POLITICIAN Smuts Ngonyama had to rely entirely on research assistants to make sure his master’s thesis on young people’s views on the creation of common national identity was accurate and balanced.

COPE acting deputy president and former ANC spokesman Ngonyama received his Master of Philosophy in South African Politics and Political Economy degree from NMMU yesterday.

His paper was titled Construction of Common National Identity in South Africa, with the special focus on those born in 1990, also referred to as the Born Frees.

Ngonyama said yesterday he had not wanted his political position to intimidate respondents and, as a result, influence the outcome of his research. That was why he had relied on research assistants.

“They were brutal in answering questions. They were a tough lot,” he said.

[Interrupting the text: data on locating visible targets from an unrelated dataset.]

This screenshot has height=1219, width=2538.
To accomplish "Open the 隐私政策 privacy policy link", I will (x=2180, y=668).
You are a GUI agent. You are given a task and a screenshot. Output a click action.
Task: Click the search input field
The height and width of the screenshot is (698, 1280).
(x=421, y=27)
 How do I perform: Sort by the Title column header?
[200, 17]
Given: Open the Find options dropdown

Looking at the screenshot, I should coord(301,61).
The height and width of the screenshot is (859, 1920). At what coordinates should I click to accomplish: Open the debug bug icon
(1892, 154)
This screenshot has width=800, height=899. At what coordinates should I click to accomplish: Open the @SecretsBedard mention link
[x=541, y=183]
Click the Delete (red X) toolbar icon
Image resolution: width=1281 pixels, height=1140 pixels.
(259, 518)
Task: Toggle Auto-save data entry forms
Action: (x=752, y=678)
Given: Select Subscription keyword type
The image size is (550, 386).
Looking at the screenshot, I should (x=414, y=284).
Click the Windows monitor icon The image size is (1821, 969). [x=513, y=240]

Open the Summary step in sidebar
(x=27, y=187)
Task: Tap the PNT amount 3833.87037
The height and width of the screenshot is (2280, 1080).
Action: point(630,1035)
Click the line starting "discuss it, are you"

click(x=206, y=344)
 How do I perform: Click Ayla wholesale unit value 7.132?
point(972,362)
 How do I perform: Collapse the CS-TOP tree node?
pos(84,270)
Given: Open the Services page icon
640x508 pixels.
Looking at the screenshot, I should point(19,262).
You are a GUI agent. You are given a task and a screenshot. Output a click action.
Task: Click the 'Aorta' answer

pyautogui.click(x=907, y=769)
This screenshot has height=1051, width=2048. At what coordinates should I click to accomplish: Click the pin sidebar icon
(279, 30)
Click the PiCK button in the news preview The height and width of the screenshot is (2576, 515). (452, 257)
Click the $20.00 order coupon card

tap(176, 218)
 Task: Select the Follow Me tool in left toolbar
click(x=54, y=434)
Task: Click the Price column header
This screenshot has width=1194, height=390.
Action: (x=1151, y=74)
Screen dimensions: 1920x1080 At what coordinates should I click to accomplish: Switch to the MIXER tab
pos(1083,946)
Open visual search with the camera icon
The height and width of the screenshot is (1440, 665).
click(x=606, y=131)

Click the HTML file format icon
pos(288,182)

“They questioned what race had to do with their studies. Why tick a box to identify yourself as coloured, white or another race group.

“They feel we are trying to pass our anger and divisions onto them.”

Ngonyama explored whether South Africa was truly a rainbow nation and whether, with the country’s “beleaguering past we have managed to do away with it [apartheid]”.

He said those he interviewed – from Western Cape schools – felt it was important to address imbalances. But they questioned affirmative action and black economic empowerment and preferred to be “regarded as a person with his or her own capabilities, who can compete against anybody, regardless of race”.

“They [Born Frees] are much more united than us and become angry when we divide them. People born in the 1990s do not share the enmity that’s still so much with the older generation.

“They want to be regarded as one nation, as South Africans,” he said.

The 61-year-old Uitenhage-based politician says he is passionate about education and has encouraged his children to study.

Eldest son Khanya, 31, has a degree in microbiology from the UK’s University of Surrey, and Qhawe, 27, is studying towards a BA Communications in Johannesburg.

His only daughter, Namhla, 22, graduated with a Diploma in Industrial Engineering from the Cape Peninsula University of Technology in Cape Town, while Sigqido, 22, is studying music at NMMU.